I didn’t become the harrowed emotional mess that I feared, but I was affected. First off, the movie is really good. Good movies are always worth the time no matter what your mood. I know those are almost empty words when writing a review or critique, but I like to keep things simple. This movie is really good. The aspect of the movie that most surprised me was the treatment of war as an addiction. I hadn’t ever thought of it that way, but it makes sense. We often hear about the difficulty of adjustment to civilian life that could be one of the motivations for a soldier to desire to go back. Wanting to go back to something familiar. However, I’ve never been presented with the idea that some soldiers have trouble readjusting because they want to go back. Because war is the ultimate adrenaline rush.
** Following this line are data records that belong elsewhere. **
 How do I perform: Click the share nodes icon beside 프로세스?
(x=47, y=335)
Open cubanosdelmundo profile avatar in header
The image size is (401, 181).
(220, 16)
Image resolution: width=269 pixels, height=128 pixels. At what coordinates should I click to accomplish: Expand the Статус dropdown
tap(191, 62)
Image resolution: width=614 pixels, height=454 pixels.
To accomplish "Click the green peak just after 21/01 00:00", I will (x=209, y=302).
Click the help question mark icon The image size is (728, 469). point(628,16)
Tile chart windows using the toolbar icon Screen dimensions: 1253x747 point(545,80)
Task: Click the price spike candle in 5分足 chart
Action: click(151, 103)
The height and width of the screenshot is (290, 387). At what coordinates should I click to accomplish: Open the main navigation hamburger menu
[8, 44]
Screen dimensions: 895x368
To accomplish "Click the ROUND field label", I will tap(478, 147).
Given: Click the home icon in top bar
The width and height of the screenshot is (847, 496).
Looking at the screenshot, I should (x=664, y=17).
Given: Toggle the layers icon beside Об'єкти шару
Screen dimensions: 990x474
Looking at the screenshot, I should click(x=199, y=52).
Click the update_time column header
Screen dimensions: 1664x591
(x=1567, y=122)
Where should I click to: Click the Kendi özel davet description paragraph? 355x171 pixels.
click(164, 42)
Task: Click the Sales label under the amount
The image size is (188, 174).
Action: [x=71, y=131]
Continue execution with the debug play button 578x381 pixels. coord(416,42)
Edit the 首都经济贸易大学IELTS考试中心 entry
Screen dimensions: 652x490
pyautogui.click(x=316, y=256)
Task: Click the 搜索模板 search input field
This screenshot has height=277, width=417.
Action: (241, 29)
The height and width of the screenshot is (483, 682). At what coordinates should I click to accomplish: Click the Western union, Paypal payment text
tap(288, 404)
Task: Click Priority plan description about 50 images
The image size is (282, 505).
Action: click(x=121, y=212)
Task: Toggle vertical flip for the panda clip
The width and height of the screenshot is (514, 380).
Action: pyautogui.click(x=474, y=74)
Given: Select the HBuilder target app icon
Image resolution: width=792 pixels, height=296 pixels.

I’m struggling with what to say about this movie. What else to focus on. There are so many layers and pieces. A movie like this stays with you. I’m sure that if I watch it again, I’d get something else out of it. I’m positive that as I get older and observe more wars (I’m afraid there will always be wars, and I hope to be fortunate enough to observe them only through newspapers) how I relate to the movie will change. So, I guess the thing right now is to be honest, and admit that the movie left me pensive. I have more thinking to do before I’ll feel that I have some writing to do.